National Institutes of Health, Public Health Service, DHHS.

ACTION:

Notice.

SUMMARY:

The inventions listed below are owned by an agency of the U.S. Government and are available for licensing in the U.S. in accordance with 35 U.S.C. 207 to achieve expeditious commercialization of results of federally-funded research and development. Foreign patent applications are filed on selected inventions to extend market coverage for companies and may also be available for licensing.

ADDRESSES:

Licensing information and copies of the U.S. patent applications listed below may be obtained by writing to the indicated licensing contact at the Office of Technology Transfer, National Institutes of Health, 6011 Executive Boulevard, Suite 325, Rockville, Maryland 20852-3804; telephone: 301/496-7057; fax: 301/402-0220. A signed Confidential Disclosure Agreement will be required to receive copies of the patent applications.

DU145 Camptothecin (CPT)-Resistant Cell Line

Dr.
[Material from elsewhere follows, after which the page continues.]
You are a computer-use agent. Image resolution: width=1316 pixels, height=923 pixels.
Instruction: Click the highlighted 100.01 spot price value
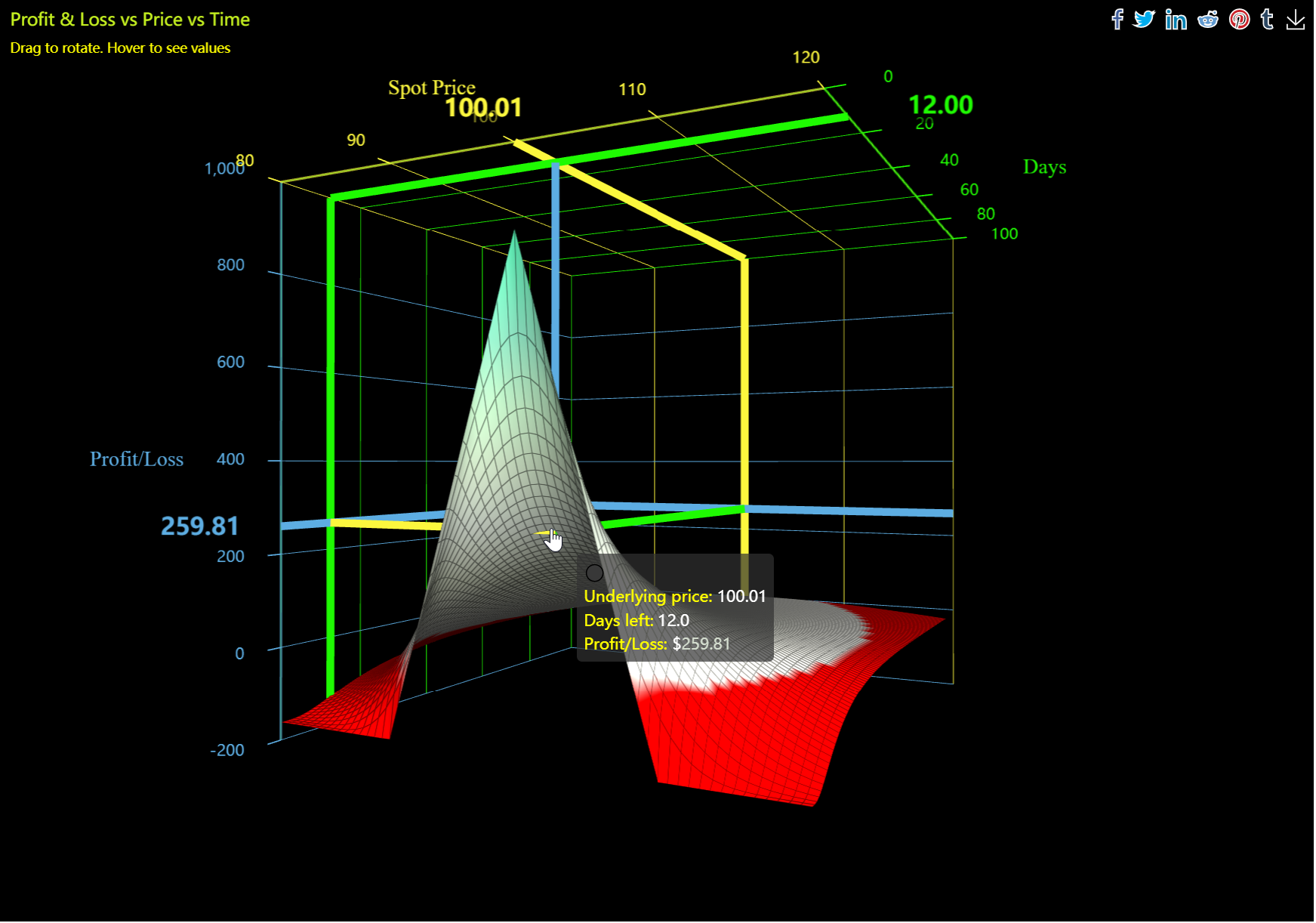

Yves Pommier (NCI)

DHHS Reference No. E-159-2005/0—Research Tool

Licensing Contact: John Stansberry; 301/435-5236; stansbej@mail.nih.gov

Drug resistance is a major limitation of chemotherapy. Understanding how drug resistance develops may lead to more effective treatments. This invention describes the DU145 Camptothecin (CPT)-resistant prostate cancer cell line that can be used to study mechanisms of drug resistance. For more details see Pommier et al., Cancer Research 61, 1964-1969, March 1, 2001.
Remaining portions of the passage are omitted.